:: Short problem ::
Can you copy the whole CMS Energy balance sheet excerpt below word for word?

See accompanying Notes to Unaudited Pro Forma Combined Balance Sheet.
 
                                       F-7
<PAGE>   8
 
                             CMS ENERGY CORPORATION
              NOTES TO UNAUDITED PRO FORMA COMBINED BALANCE SHEET
 
     RESTRUCTURING AND REALIGNMENT:
 
(a)  To reflect the financial position of Panhandle Storage Company and
     Trunkline LNG Company, both being acquired by CMS Energy, and the transfer
     of Panhandle's interest in Northern Border Pipeline Company and certain
     non-operating assets to other subsidiaries of Duke Energy under the
     provisions of the Stock Purchase Agreement.
 
     ELIMINATION OF DUKE ENERGY ACTIVITIES:
 
(b)  To reflect the transfer to Duke Energy of certain assets, primarily an
     office building, under the provisions of the Stock Purchase Agreement.

Records for finding displayed items
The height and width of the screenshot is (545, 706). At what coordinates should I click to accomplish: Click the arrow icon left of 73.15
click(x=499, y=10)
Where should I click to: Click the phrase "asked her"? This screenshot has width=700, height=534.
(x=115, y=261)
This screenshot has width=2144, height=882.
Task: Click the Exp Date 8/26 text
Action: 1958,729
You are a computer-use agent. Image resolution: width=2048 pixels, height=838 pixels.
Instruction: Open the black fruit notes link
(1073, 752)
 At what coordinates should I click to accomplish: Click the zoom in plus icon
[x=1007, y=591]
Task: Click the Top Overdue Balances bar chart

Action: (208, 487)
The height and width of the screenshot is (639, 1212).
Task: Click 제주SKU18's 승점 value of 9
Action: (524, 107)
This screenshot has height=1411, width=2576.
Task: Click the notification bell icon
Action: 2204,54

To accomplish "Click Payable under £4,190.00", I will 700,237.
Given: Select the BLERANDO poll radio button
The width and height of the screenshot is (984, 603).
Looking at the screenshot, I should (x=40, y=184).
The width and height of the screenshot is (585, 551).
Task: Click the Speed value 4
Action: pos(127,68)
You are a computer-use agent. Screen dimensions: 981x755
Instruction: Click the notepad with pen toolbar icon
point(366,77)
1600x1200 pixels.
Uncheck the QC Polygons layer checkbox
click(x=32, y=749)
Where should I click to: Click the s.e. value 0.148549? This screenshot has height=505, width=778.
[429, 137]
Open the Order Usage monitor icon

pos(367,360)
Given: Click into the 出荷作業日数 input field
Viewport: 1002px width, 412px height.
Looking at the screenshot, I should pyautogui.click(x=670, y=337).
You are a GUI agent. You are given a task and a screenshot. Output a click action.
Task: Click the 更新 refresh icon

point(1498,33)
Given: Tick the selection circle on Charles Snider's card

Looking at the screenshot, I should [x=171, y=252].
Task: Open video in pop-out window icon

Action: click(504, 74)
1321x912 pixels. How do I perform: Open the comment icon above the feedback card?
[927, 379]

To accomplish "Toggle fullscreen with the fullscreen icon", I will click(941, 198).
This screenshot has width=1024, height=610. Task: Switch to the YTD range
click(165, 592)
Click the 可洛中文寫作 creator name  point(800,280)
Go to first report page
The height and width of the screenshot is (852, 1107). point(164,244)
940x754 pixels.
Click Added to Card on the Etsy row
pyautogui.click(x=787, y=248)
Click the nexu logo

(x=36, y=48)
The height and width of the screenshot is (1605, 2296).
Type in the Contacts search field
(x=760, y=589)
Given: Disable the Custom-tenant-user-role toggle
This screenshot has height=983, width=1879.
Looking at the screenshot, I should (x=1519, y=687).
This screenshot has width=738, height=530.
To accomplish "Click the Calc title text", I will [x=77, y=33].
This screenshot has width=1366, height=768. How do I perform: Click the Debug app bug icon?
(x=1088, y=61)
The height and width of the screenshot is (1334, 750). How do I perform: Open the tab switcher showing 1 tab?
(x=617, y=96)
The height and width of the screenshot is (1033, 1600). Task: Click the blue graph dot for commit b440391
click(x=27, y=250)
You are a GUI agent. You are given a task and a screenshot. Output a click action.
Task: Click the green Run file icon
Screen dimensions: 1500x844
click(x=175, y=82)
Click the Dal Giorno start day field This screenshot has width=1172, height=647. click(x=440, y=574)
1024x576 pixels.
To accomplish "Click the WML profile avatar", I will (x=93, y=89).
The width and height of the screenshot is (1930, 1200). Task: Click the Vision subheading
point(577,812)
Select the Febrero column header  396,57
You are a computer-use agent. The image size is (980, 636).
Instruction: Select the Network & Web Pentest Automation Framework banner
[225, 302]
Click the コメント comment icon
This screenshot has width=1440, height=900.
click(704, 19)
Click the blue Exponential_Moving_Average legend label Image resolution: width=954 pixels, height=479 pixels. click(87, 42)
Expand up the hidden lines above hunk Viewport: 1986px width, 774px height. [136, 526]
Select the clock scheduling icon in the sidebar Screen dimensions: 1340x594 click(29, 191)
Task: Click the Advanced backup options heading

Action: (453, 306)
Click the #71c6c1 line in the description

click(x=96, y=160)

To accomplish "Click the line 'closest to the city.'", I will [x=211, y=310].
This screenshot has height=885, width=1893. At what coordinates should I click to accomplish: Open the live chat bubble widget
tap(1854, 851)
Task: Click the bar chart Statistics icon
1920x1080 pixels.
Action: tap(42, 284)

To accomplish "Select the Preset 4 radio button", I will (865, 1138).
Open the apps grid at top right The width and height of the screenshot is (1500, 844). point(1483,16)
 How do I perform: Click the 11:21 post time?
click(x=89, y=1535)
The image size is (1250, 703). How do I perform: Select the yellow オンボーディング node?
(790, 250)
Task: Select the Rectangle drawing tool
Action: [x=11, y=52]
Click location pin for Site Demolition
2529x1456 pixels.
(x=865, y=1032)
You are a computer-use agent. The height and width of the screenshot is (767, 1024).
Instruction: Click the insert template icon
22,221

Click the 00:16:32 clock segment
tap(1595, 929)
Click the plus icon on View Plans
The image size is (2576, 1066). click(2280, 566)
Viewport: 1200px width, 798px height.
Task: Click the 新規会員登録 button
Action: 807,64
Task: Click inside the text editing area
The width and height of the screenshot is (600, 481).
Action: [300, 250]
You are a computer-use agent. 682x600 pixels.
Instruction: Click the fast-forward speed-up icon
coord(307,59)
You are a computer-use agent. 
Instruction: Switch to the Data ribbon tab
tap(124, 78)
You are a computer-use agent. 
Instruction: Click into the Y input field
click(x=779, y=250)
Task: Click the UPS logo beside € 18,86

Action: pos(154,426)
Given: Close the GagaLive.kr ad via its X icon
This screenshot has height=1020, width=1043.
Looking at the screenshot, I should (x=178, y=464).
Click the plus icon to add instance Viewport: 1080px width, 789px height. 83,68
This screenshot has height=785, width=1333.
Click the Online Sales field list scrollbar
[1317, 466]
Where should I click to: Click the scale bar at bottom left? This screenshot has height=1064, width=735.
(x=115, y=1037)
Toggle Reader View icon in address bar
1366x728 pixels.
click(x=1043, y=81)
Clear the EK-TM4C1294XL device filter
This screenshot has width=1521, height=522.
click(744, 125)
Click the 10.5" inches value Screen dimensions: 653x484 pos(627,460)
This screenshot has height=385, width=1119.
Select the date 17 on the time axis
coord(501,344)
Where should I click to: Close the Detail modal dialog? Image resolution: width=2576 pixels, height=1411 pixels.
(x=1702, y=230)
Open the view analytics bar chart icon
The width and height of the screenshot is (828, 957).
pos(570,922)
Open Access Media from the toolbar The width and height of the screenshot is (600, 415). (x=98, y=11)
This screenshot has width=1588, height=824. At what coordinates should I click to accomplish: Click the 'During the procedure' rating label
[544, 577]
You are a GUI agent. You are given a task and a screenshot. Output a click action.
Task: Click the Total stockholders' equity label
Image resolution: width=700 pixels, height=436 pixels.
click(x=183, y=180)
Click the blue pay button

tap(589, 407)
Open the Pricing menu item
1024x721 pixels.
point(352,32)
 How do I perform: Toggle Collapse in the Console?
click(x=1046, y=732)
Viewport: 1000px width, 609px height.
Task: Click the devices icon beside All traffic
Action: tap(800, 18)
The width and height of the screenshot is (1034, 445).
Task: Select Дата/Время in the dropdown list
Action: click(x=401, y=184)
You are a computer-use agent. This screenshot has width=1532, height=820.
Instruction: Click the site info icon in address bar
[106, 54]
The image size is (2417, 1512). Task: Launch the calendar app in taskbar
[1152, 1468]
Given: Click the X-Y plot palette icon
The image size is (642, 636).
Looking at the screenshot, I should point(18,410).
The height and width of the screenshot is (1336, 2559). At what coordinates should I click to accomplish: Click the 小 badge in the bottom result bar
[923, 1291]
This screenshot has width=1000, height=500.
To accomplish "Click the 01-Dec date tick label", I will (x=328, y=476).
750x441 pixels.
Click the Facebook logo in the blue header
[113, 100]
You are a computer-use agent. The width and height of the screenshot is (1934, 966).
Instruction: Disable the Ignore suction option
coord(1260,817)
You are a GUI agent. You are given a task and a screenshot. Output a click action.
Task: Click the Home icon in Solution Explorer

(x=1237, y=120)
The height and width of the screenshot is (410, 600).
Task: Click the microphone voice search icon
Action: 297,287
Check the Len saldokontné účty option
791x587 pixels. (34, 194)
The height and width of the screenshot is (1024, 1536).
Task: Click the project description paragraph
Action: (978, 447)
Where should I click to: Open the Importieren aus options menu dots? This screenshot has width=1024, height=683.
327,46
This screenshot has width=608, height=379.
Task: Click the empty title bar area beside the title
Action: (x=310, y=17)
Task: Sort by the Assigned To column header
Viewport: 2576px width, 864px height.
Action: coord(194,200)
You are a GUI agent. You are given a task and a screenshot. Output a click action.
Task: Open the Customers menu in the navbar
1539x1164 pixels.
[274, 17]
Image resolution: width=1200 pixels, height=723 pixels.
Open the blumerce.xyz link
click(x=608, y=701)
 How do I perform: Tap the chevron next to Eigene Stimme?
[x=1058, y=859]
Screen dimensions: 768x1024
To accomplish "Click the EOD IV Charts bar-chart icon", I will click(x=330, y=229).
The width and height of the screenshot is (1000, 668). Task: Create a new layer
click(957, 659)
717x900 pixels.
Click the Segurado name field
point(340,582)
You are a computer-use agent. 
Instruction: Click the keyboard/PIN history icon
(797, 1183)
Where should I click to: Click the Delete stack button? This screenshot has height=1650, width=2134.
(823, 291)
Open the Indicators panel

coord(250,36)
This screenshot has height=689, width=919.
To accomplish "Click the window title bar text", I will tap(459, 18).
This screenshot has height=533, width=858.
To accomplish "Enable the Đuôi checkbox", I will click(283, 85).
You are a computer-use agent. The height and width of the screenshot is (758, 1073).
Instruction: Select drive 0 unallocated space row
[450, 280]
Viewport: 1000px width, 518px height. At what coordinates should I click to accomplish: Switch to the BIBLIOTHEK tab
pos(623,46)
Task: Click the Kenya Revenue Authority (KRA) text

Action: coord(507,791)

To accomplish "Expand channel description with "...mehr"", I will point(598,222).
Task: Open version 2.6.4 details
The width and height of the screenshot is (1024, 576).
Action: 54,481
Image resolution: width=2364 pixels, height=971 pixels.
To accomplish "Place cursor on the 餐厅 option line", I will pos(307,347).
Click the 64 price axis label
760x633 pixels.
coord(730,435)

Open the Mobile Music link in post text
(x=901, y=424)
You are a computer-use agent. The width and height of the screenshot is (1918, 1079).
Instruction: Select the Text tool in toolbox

:: Final result ::
See accompanying Notes to Unaudited Pro Forma Combined Balance Sheet.
 
                                       F-7
<PAGE>   8
 
                             CMS ENERGY CORPORATION
              NOTES TO UNAUDITED PRO FORMA COMBINED BALANCE SHEET
 
     RESTRUCTURING AND REALIGNMENT:
 
(a)  To reflect the financial position of Panhandle Storage Company and
     Trunkline LNG Company, both being acquired by CMS Energy, and the transfer
     of Panhandle's interest in Northern Border Pipeline Company and certain
     non-operating assets to other subsidiaries of Duke Energy under the
     provisions of the Stock Purchase Agreement.
 
     ELIMINATION OF DUKE ENERGY ACTIVITIES:
 
(b)  To reflect the transfer to Duke Energy of certain assets, primarily an
     office building, under the provisions of the Stock Purchase Agreement.